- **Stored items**
------------------------------------------------------------
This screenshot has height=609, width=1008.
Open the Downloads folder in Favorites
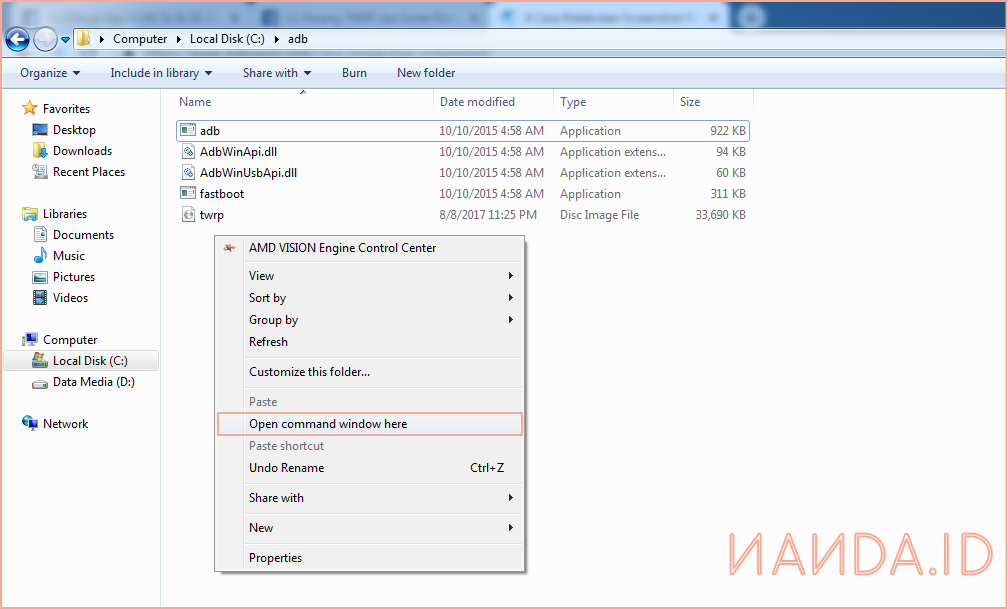[x=81, y=151]
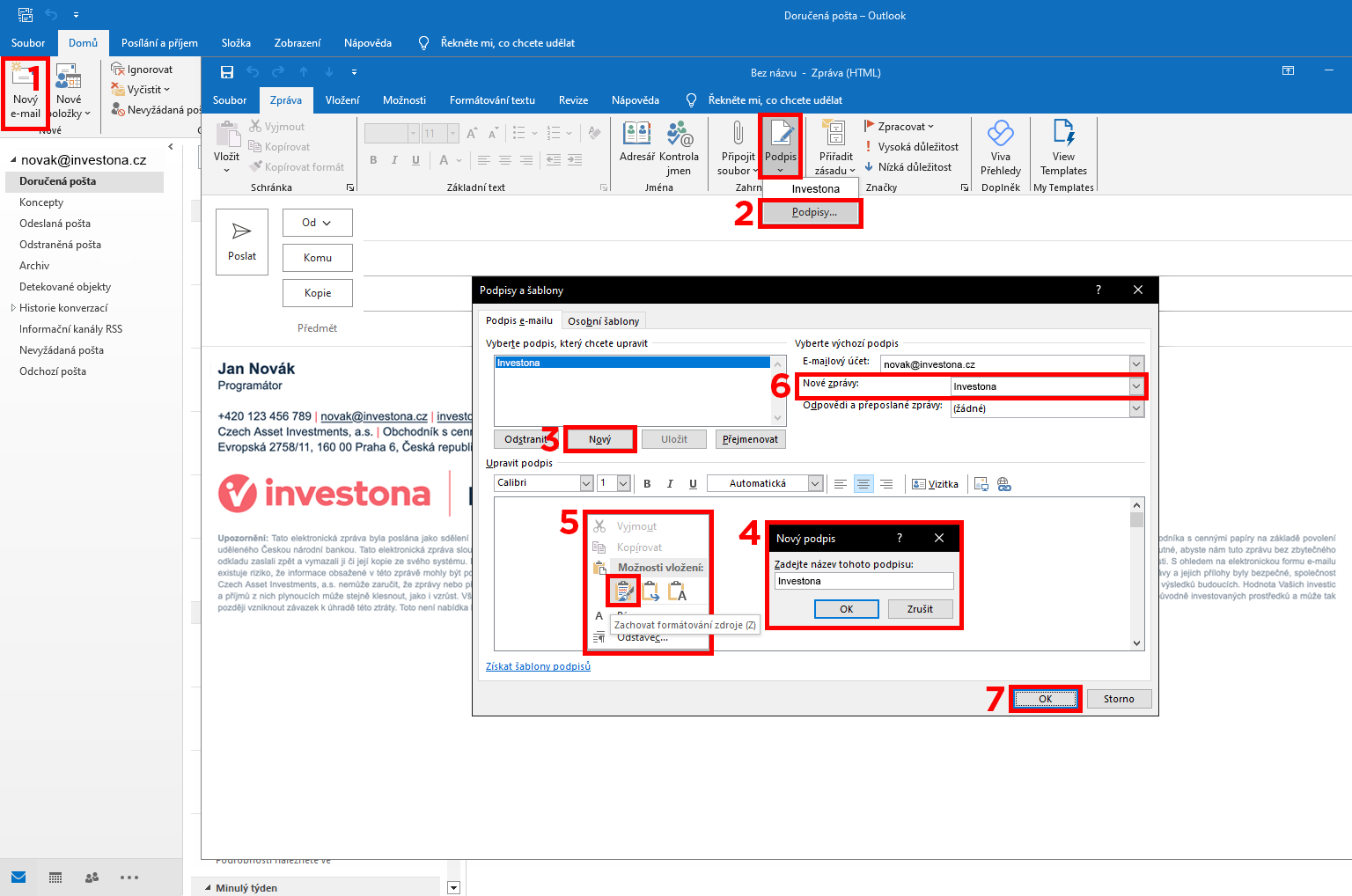The width and height of the screenshot is (1352, 896).
Task: Toggle bold in the signature editor toolbar
Action: tap(647, 484)
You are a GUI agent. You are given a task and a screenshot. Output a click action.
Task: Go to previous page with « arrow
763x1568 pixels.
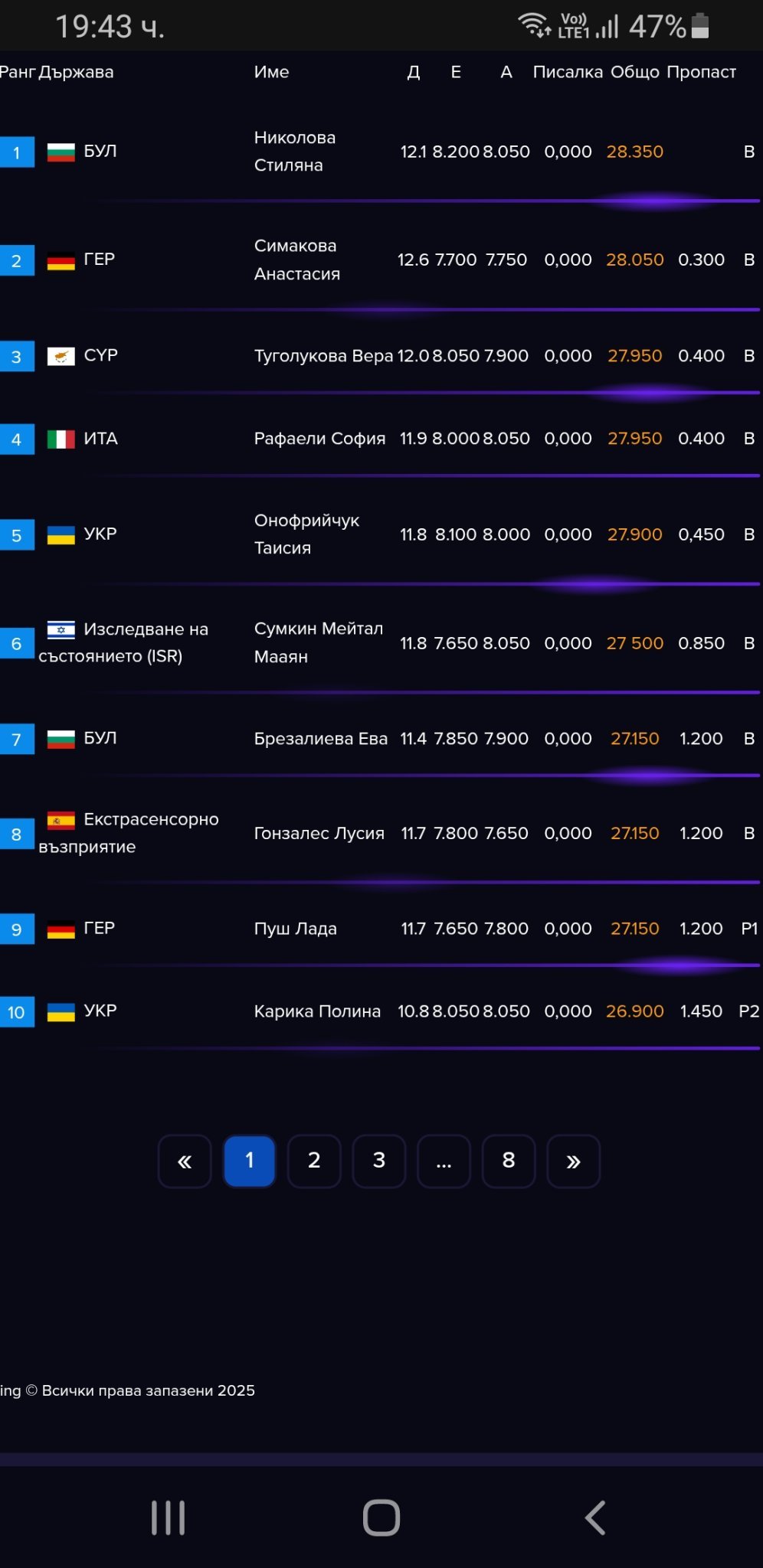click(x=185, y=1161)
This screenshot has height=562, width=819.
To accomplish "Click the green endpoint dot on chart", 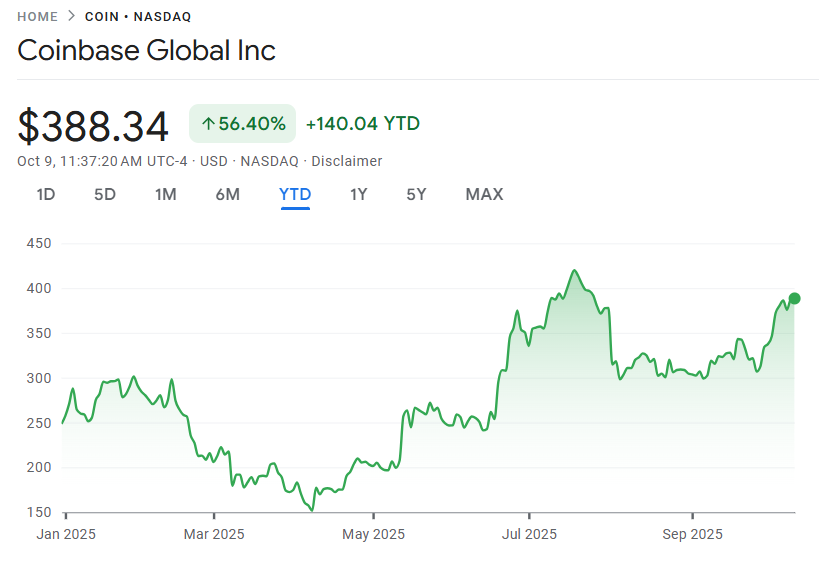I will pos(794,298).
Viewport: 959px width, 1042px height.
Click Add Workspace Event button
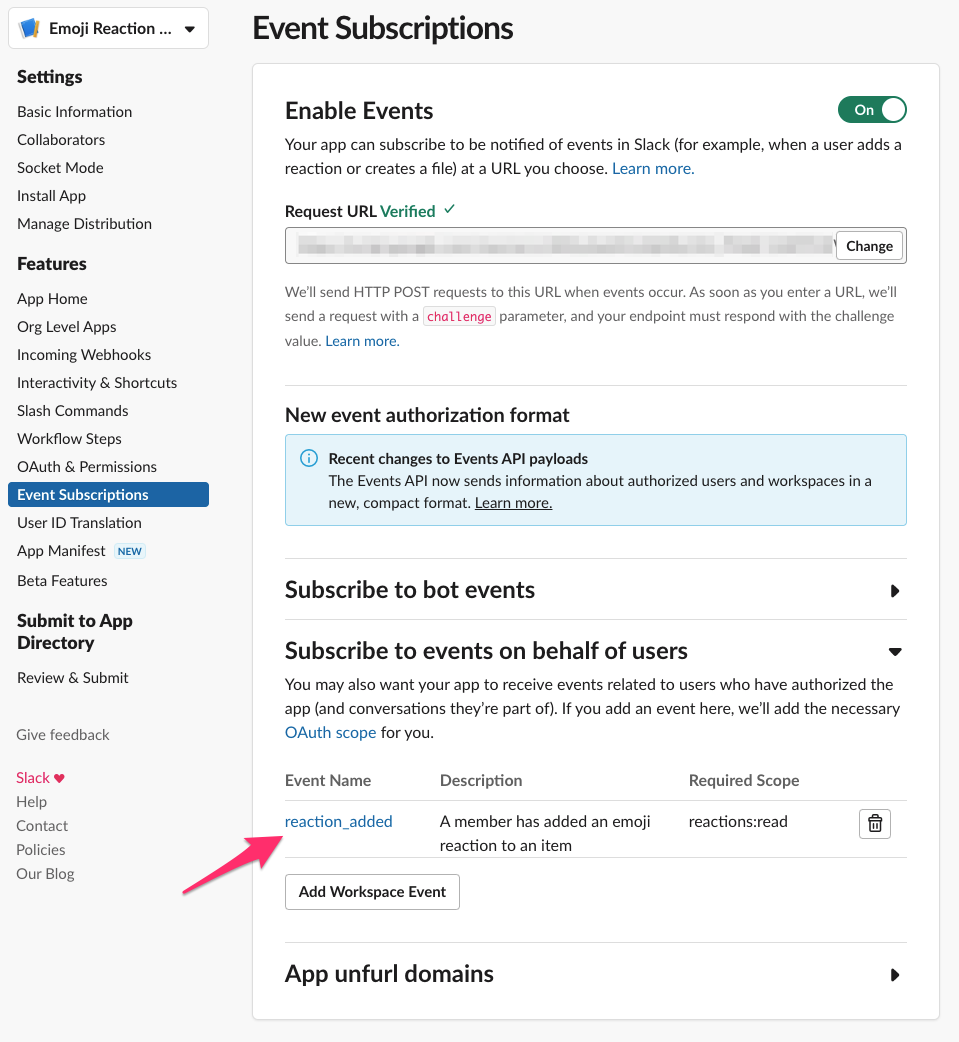(372, 891)
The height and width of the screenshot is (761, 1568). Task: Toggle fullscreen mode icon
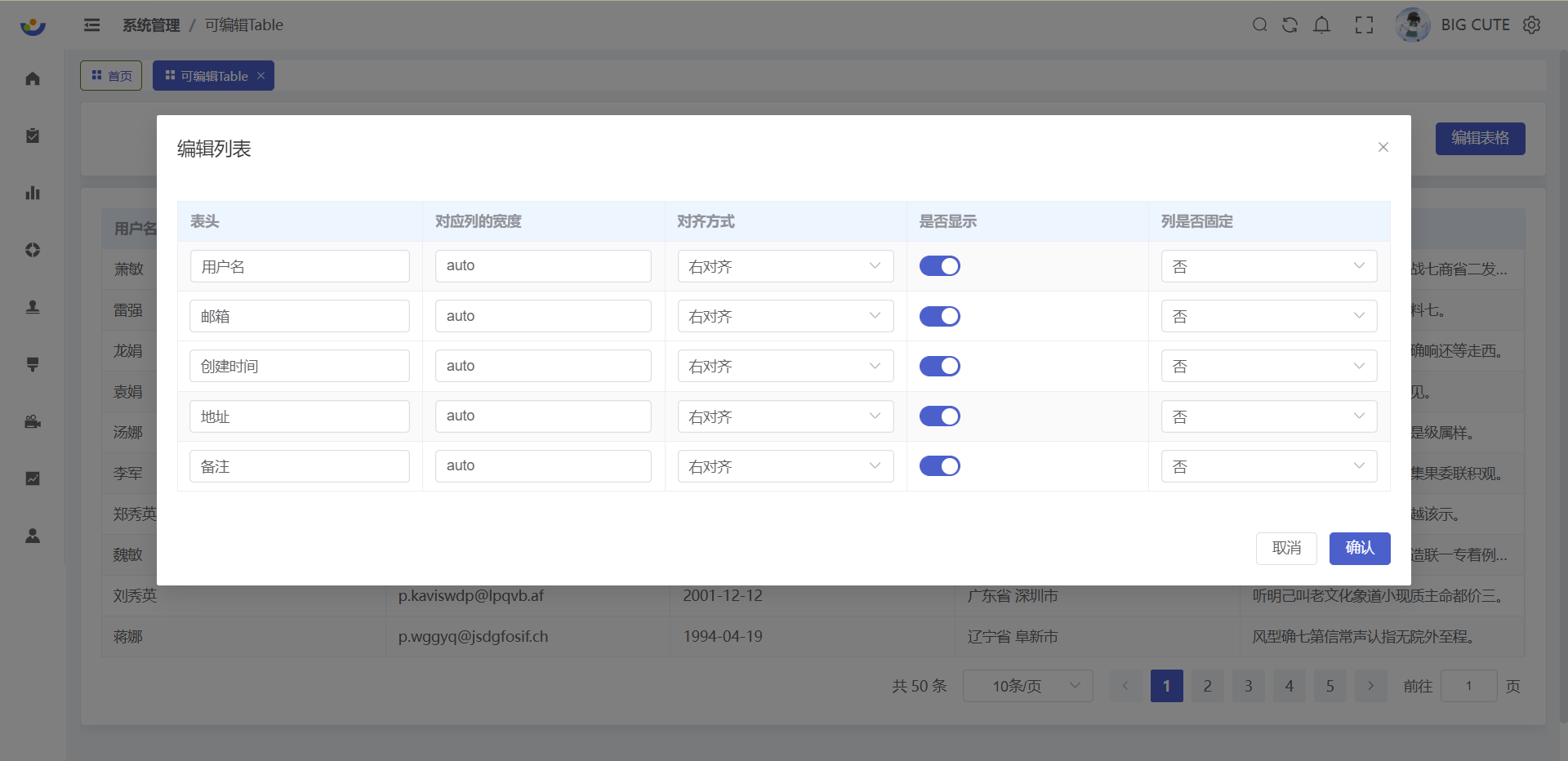point(1364,24)
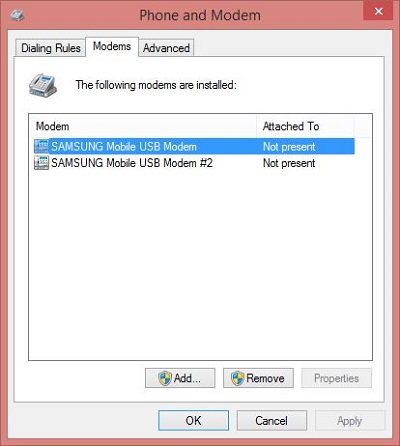
Task: Click the Add... button
Action: pyautogui.click(x=180, y=378)
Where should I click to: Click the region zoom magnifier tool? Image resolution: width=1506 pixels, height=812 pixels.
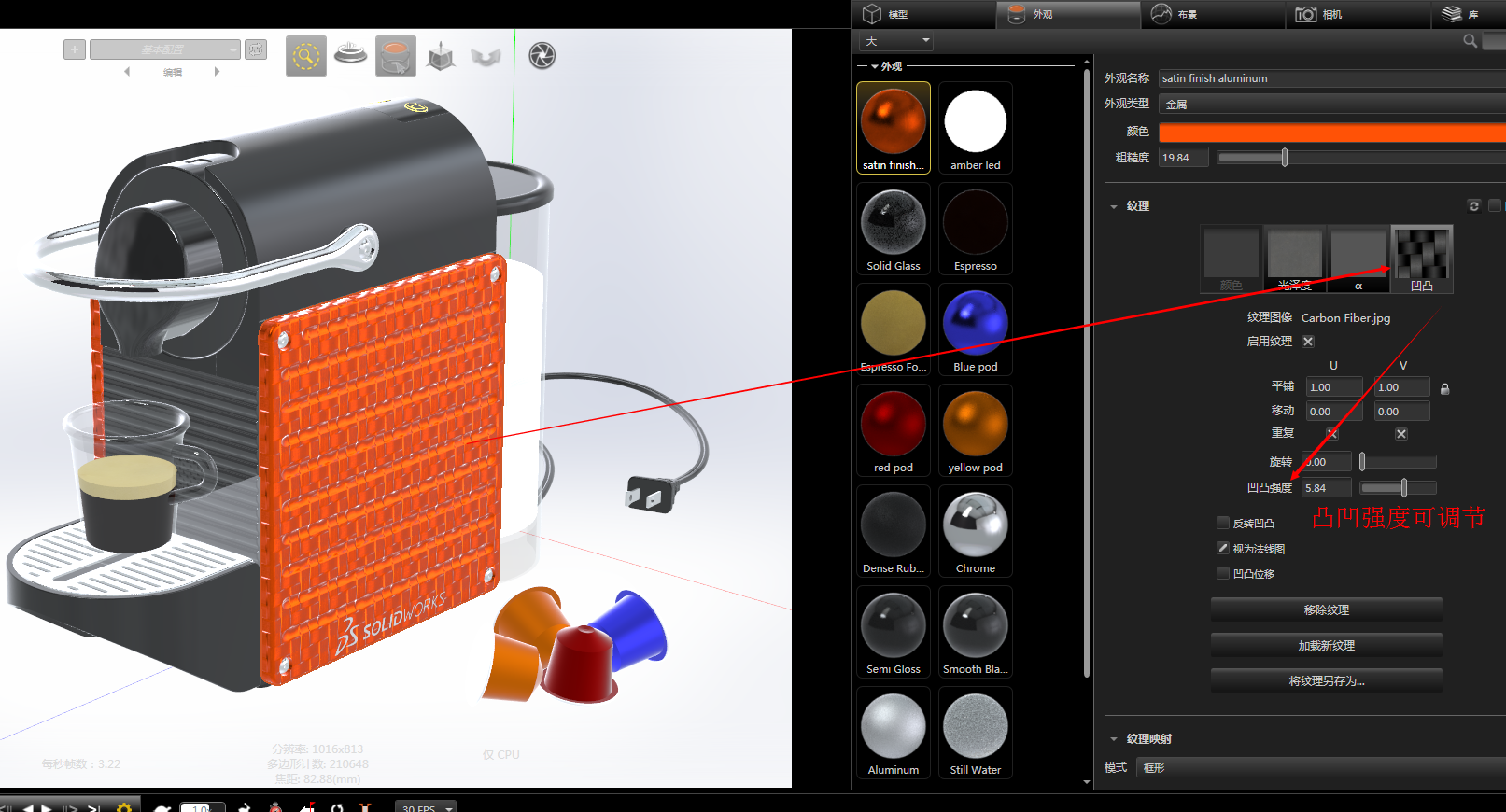(x=305, y=56)
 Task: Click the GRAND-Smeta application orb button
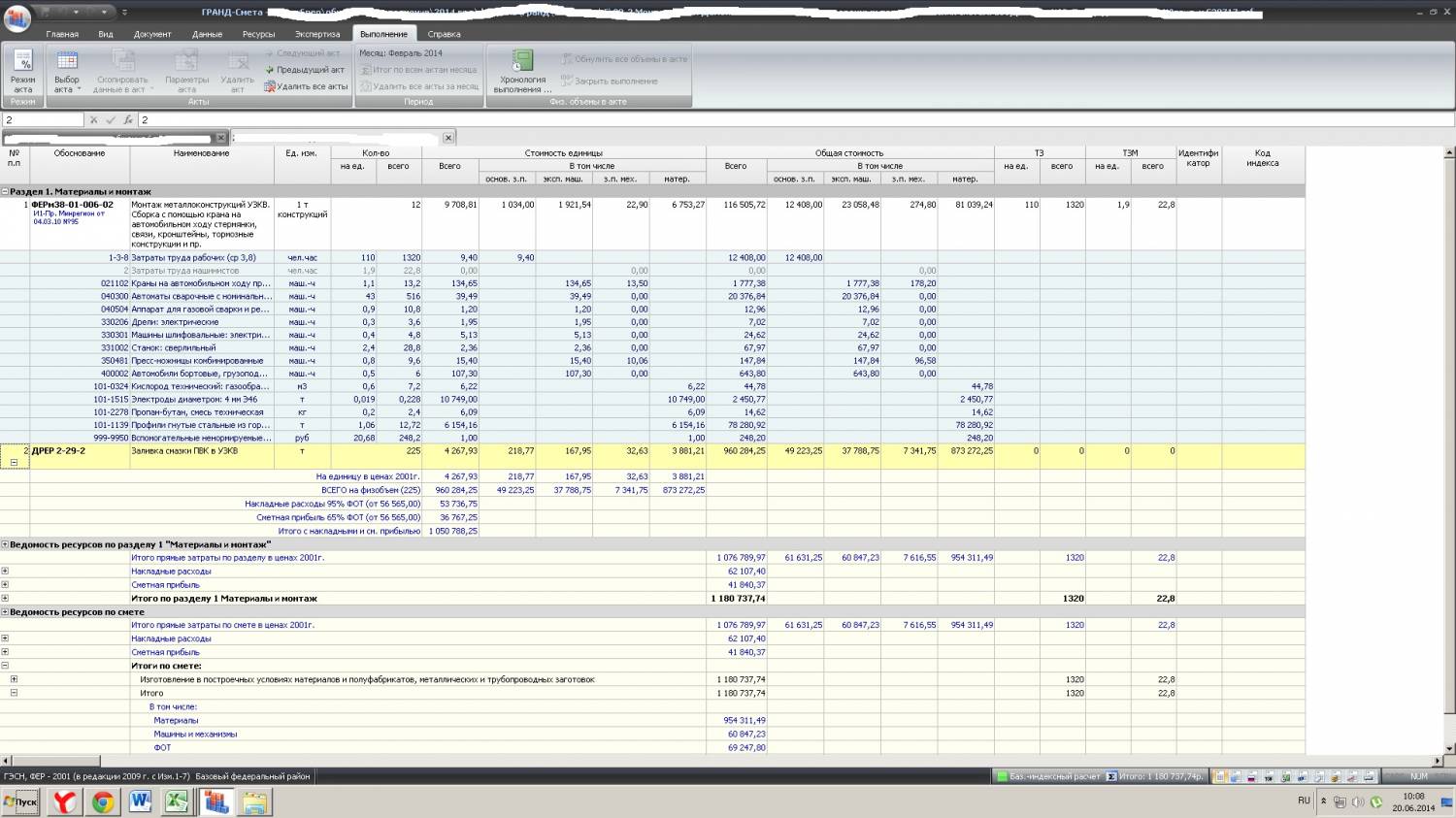(x=17, y=17)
------------------------------------------------------------
- **Description of the task**
Leave every picture out and write out, word for word, the lines from the one that contains "Viewport: 959px width, 1042px height." through the last line of the records.

- **Task answer**
Viewport: 959px width, 1042px height.
Click Add Workspace Event button
(372, 891)
The height and width of the screenshot is (761, 1568). Task: Toggle fullscreen mode icon
point(1364,24)
Task: Click the Add... button
Action: pyautogui.click(x=180, y=378)
Where should I click to: Click the region zoom magnifier tool? Image resolution: width=1506 pixels, height=812 pixels.
(x=305, y=56)
 Task: Click the GRAND-Smeta application orb button
(x=17, y=17)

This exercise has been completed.